YOUR OBJECTIVE ::
Could you present the part of the data that opens with the line containing "Click the パッケージ版" and closes with the line containing "The width and" as a Markdown table with the columns Number and Data line, skipping blank lines and leaving the pictures out?

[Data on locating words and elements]
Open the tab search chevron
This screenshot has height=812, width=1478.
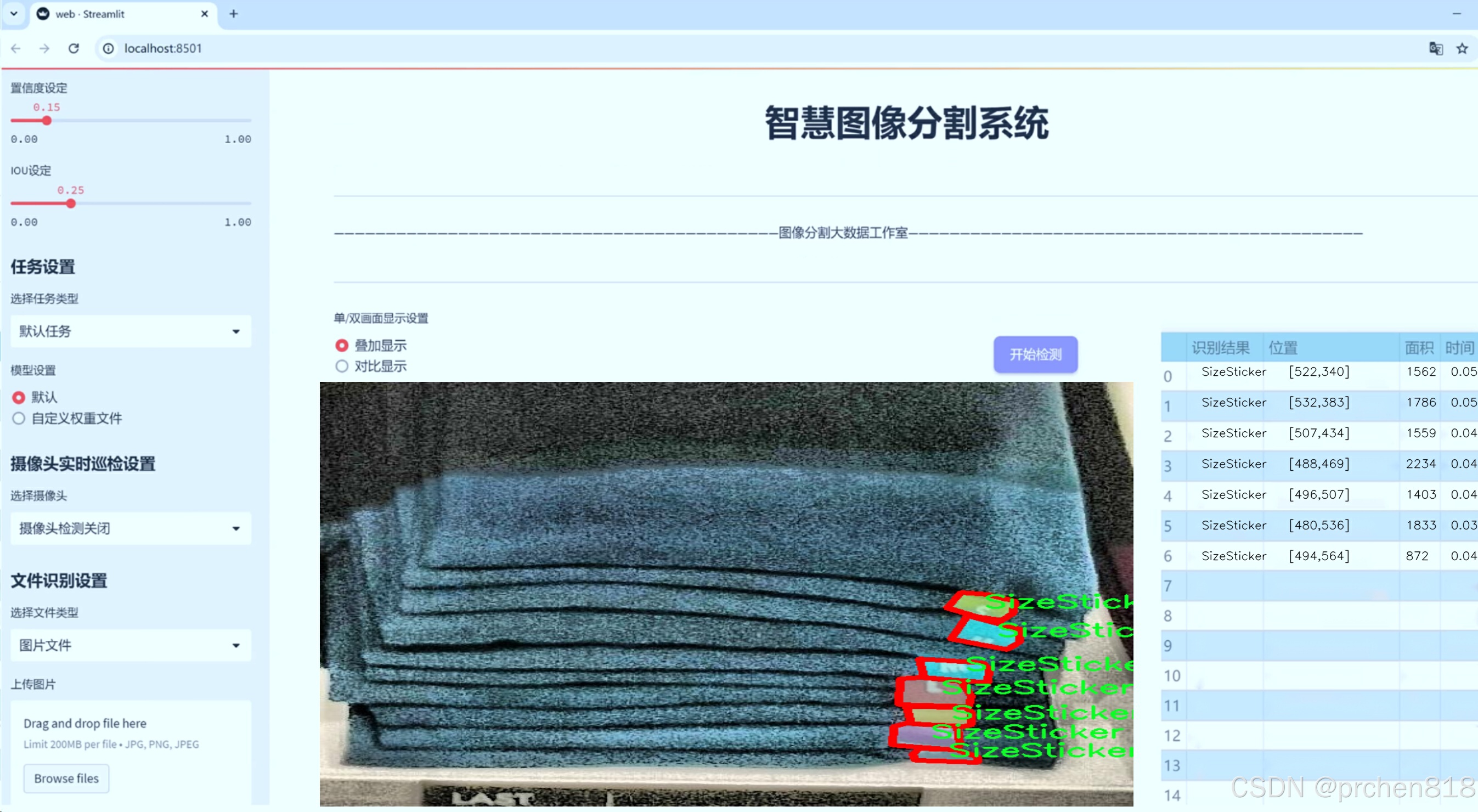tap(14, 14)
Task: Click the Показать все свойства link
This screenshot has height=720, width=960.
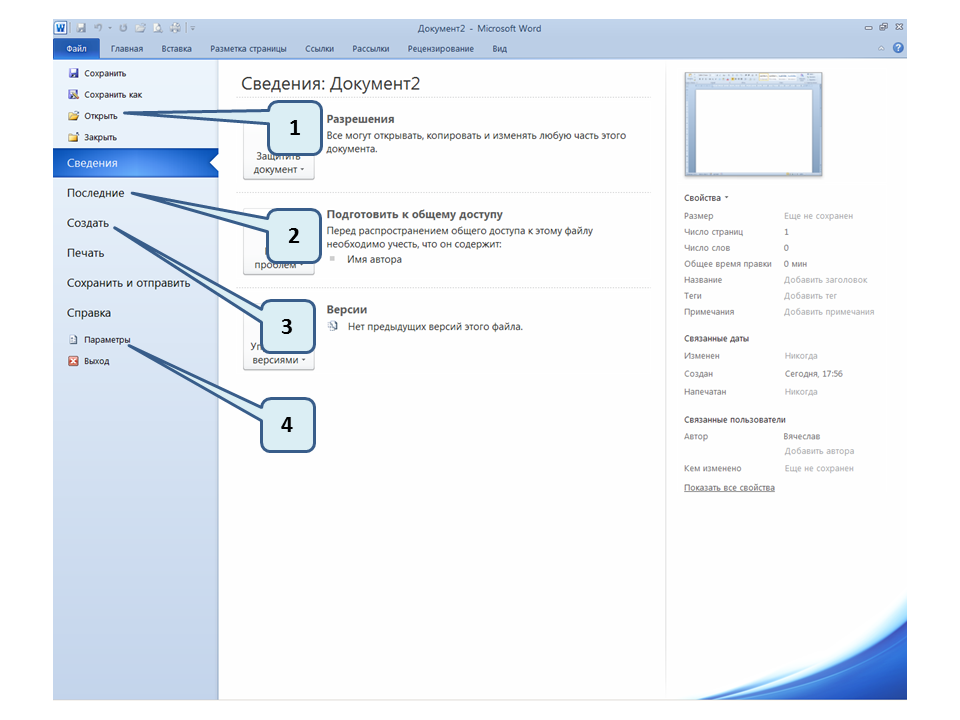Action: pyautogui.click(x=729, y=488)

* * *

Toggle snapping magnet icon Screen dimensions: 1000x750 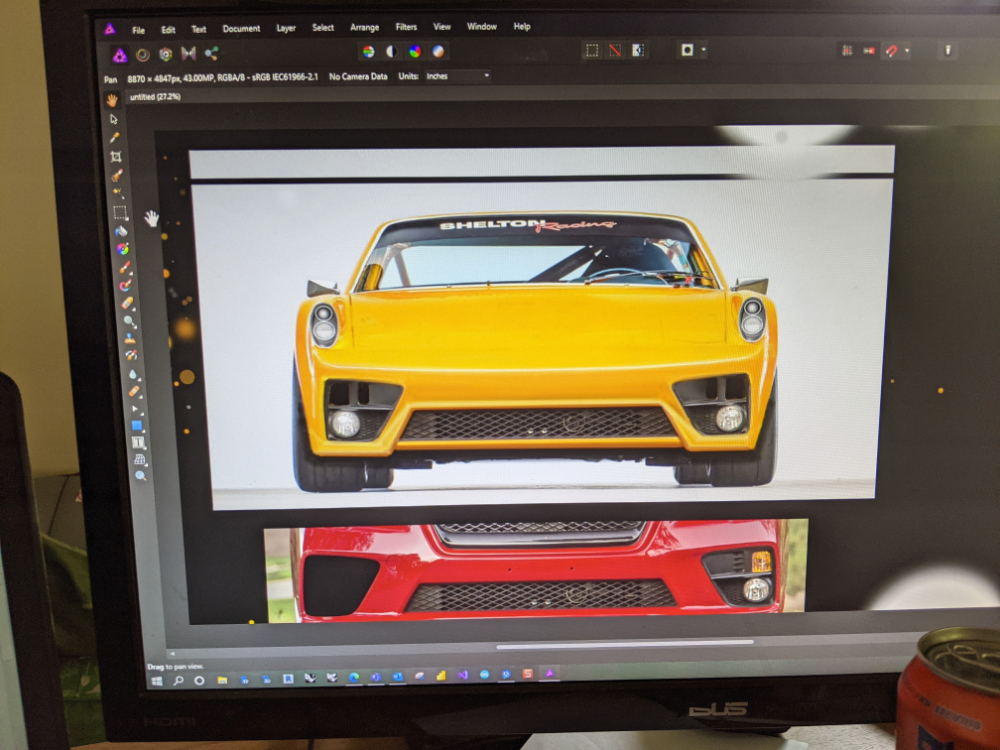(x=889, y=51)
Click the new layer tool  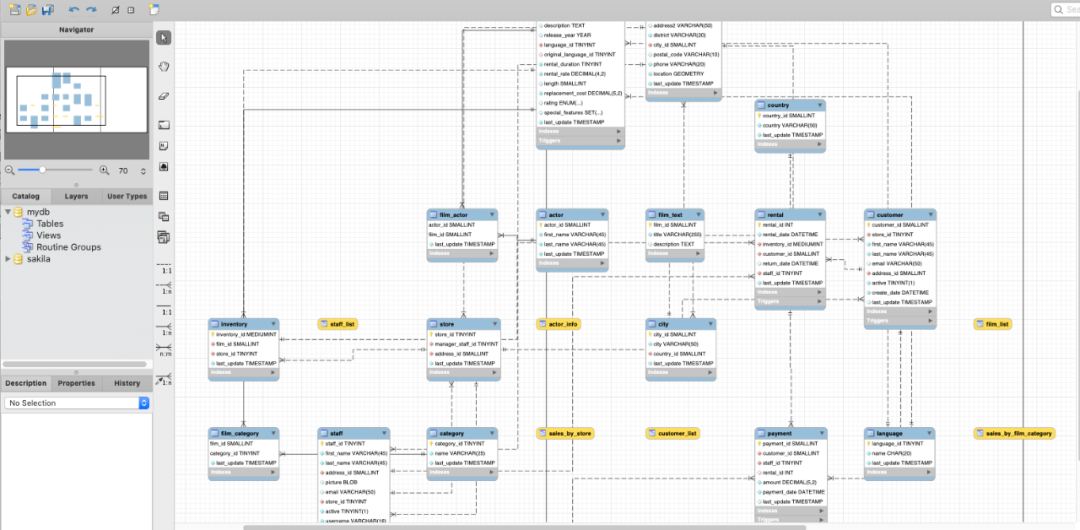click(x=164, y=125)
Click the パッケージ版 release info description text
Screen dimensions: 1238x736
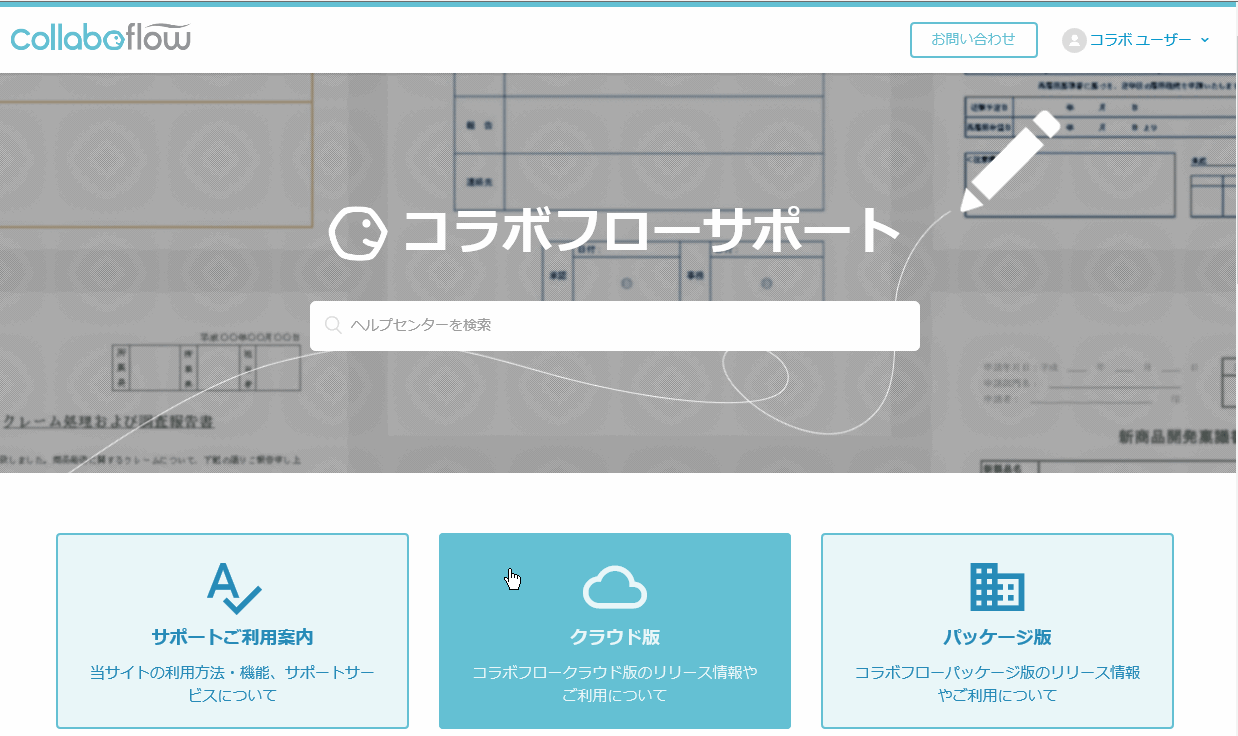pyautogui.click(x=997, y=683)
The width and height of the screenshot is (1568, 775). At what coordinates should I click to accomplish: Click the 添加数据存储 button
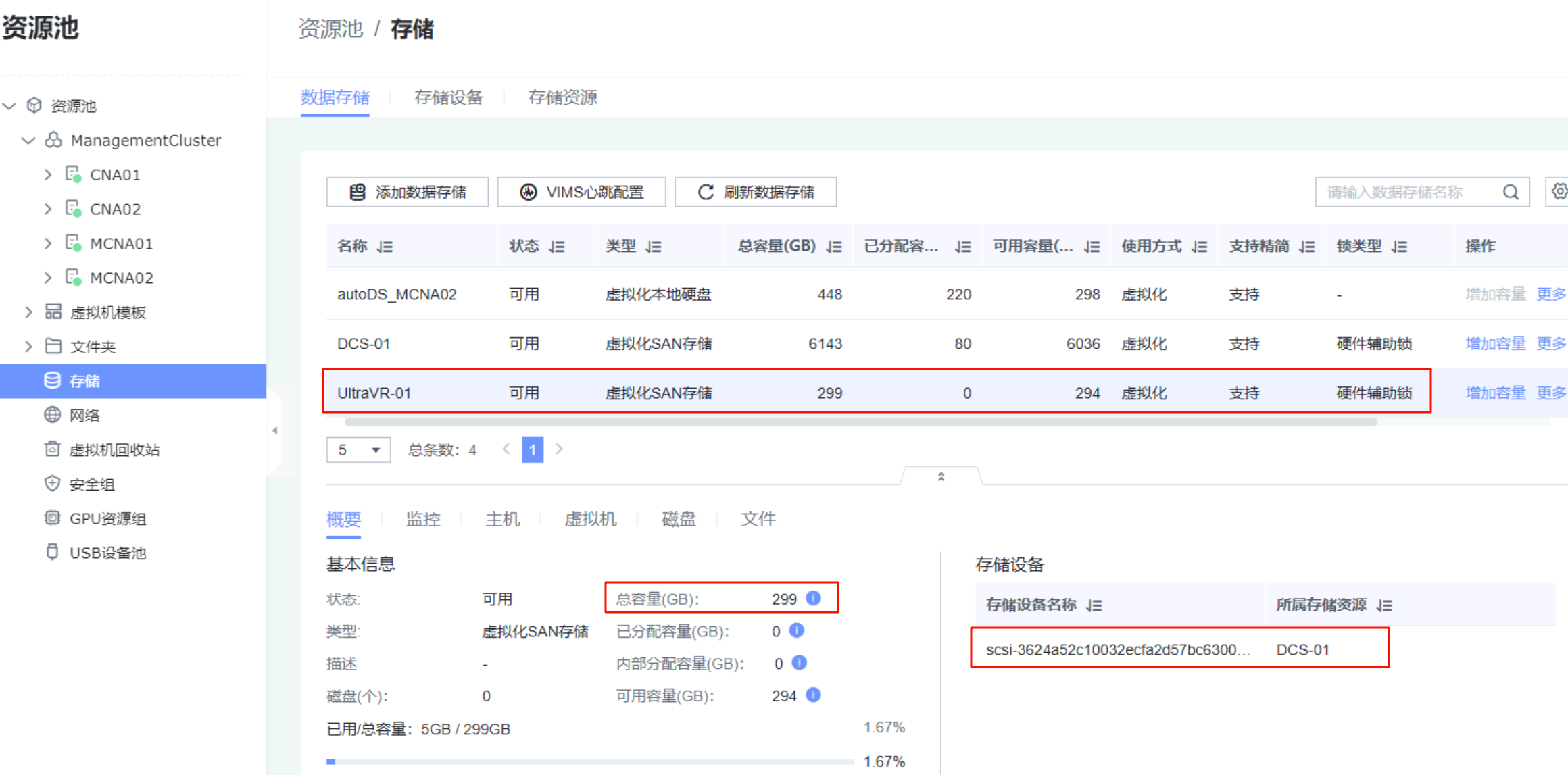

RESULT ::
| Number | Data line |
|---|---|
| 1 | Click the パッケージ版 release info description text |
| 2 | Screen dimensions: 1238x736 |
| 3 | pyautogui.click(x=997, y=683) |
| 4 | The width and height of the screenshot is (1568, 775). At what coordinates should I click to accomplish: Click the 添加数据存储 button |